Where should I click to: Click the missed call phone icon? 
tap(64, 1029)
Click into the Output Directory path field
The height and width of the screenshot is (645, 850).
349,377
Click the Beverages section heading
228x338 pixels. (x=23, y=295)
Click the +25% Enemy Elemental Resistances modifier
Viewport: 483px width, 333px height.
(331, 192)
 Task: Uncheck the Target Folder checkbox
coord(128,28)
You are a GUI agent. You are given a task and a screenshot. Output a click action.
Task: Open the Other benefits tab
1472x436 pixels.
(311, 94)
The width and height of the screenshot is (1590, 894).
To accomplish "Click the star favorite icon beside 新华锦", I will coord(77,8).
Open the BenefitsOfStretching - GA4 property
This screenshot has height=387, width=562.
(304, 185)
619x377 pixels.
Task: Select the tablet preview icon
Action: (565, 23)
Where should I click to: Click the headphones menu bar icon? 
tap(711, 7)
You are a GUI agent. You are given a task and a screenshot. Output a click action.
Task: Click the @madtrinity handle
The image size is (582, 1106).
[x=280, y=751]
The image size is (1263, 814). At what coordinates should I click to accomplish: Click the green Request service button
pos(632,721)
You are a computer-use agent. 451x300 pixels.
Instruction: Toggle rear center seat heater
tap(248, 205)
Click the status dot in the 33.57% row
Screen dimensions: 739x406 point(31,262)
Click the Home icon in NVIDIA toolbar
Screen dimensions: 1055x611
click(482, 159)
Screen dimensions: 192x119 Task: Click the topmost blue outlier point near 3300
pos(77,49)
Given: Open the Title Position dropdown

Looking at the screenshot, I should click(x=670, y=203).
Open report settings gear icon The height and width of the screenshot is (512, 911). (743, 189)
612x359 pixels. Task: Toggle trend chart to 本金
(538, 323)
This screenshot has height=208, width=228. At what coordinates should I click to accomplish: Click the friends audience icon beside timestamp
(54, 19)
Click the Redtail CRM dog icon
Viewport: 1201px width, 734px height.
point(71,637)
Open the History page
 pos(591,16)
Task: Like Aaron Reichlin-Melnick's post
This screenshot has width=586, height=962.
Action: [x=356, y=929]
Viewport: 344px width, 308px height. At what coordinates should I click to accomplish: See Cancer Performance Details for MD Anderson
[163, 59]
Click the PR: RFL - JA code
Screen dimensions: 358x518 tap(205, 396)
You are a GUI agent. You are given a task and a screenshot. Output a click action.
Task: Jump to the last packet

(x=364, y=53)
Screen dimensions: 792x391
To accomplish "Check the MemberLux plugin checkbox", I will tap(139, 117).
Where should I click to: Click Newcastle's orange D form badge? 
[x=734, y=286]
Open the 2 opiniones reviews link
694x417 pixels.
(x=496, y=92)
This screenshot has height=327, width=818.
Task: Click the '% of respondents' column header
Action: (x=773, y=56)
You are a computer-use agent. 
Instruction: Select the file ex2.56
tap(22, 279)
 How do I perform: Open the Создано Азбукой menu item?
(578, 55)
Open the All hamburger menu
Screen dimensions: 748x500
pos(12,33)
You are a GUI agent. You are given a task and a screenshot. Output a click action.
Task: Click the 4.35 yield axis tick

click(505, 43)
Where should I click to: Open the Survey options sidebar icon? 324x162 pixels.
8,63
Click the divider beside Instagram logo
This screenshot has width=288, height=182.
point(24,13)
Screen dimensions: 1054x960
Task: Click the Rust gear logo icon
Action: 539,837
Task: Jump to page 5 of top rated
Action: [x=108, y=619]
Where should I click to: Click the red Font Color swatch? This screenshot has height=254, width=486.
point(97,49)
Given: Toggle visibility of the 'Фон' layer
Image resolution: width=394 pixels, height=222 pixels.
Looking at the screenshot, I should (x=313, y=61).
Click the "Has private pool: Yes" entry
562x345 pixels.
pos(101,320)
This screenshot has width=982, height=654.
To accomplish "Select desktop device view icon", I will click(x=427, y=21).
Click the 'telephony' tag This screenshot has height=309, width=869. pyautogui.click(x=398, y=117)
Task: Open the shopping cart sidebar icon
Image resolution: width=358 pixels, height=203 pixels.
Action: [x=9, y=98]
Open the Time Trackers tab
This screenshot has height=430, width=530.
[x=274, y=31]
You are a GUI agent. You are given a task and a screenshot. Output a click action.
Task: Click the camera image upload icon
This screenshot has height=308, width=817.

::::::::

[TASK GOAL]
The required answer is every line of the data, duplicated exactly.

[TASK RESULT]
Where should I click to: Click the missed call phone icon? 
tap(64, 1029)
Click into the Output Directory path field
The height and width of the screenshot is (645, 850).
349,377
Click the Beverages section heading
228x338 pixels. (x=23, y=295)
Click the +25% Enemy Elemental Resistances modifier
Viewport: 483px width, 333px height.
(331, 192)
 Task: Uncheck the Target Folder checkbox
coord(128,28)
You are a GUI agent. You are given a task and a screenshot. Output a click action.
Task: Open the Other benefits tab
1472x436 pixels.
(311, 94)
The width and height of the screenshot is (1590, 894).
To accomplish "Click the star favorite icon beside 新华锦", I will coord(77,8).
Open the BenefitsOfStretching - GA4 property
This screenshot has height=387, width=562.
(304, 185)
619x377 pixels.
Task: Select the tablet preview icon
Action: (565, 23)
Where should I click to: Click the headphones menu bar icon? 
tap(711, 7)
You are a GUI agent. You are given a task and a screenshot. Output a click action.
Task: Click the @madtrinity handle
The image size is (582, 1106).
[x=280, y=751]
The image size is (1263, 814). At what coordinates should I click to accomplish: Click the green Request service button
pos(632,721)
You are a computer-use agent. 451x300 pixels.
Instruction: Toggle rear center seat heater
tap(248, 205)
Click the status dot in the 33.57% row
Screen dimensions: 739x406 point(31,262)
Click the Home icon in NVIDIA toolbar
Screen dimensions: 1055x611
click(482, 159)
Screen dimensions: 192x119 Task: Click the topmost blue outlier point near 3300
pos(77,49)
Given: Open the Title Position dropdown

Looking at the screenshot, I should click(x=670, y=203).
Open report settings gear icon The height and width of the screenshot is (512, 911). (743, 189)
612x359 pixels. Task: Toggle trend chart to 本金
(538, 323)
This screenshot has height=208, width=228. At what coordinates should I click to accomplish: Click the friends audience icon beside timestamp
(54, 19)
Click the Redtail CRM dog icon
Viewport: 1201px width, 734px height.
point(71,637)
Open the History page
 pos(591,16)
Task: Like Aaron Reichlin-Melnick's post
This screenshot has width=586, height=962.
Action: [x=356, y=929]
Viewport: 344px width, 308px height. At what coordinates should I click to accomplish: See Cancer Performance Details for MD Anderson
[163, 59]
Click the PR: RFL - JA code
Screen dimensions: 358x518 tap(205, 396)
You are a GUI agent. You are given a task and a screenshot. Output a click action.
Task: Jump to the last packet

(x=364, y=53)
Screen dimensions: 792x391
To accomplish "Check the MemberLux plugin checkbox", I will tap(139, 117).
Where should I click to: Click Newcastle's orange D form badge? 
[x=734, y=286]
Open the 2 opiniones reviews link
694x417 pixels.
(x=496, y=92)
This screenshot has height=327, width=818.
Task: Click the '% of respondents' column header
Action: (x=773, y=56)
You are a computer-use agent. 
Instruction: Select the file ex2.56
tap(22, 279)
 How do I perform: Open the Создано Азбукой menu item?
(578, 55)
Open the All hamburger menu
Screen dimensions: 748x500
pos(12,33)
You are a GUI agent. You are given a task and a screenshot. Output a click action.
Task: Click the 4.35 yield axis tick

click(505, 43)
Where should I click to: Open the Survey options sidebar icon? 324x162 pixels.
8,63
Click the divider beside Instagram logo
This screenshot has width=288, height=182.
point(24,13)
Screen dimensions: 1054x960
Task: Click the Rust gear logo icon
Action: 539,837
Task: Jump to page 5 of top rated
Action: [x=108, y=619]
Where should I click to: Click the red Font Color swatch? This screenshot has height=254, width=486.
point(97,49)
Given: Toggle visibility of the 'Фон' layer
Image resolution: width=394 pixels, height=222 pixels.
Looking at the screenshot, I should (x=313, y=61).
Click the "Has private pool: Yes" entry
562x345 pixels.
pos(101,320)
This screenshot has width=982, height=654.
To accomplish "Select desktop device view icon", I will click(x=427, y=21).
Click the 'telephony' tag This screenshot has height=309, width=869. pyautogui.click(x=398, y=117)
Task: Open the shopping cart sidebar icon
Image resolution: width=358 pixels, height=203 pixels.
Action: [x=9, y=98]
Open the Time Trackers tab
This screenshot has height=430, width=530.
[x=274, y=31]
You are a GUI agent. You are given a task and a screenshot. Output a click action.
Task: Click the camera image upload icon
This screenshot has height=308, width=817.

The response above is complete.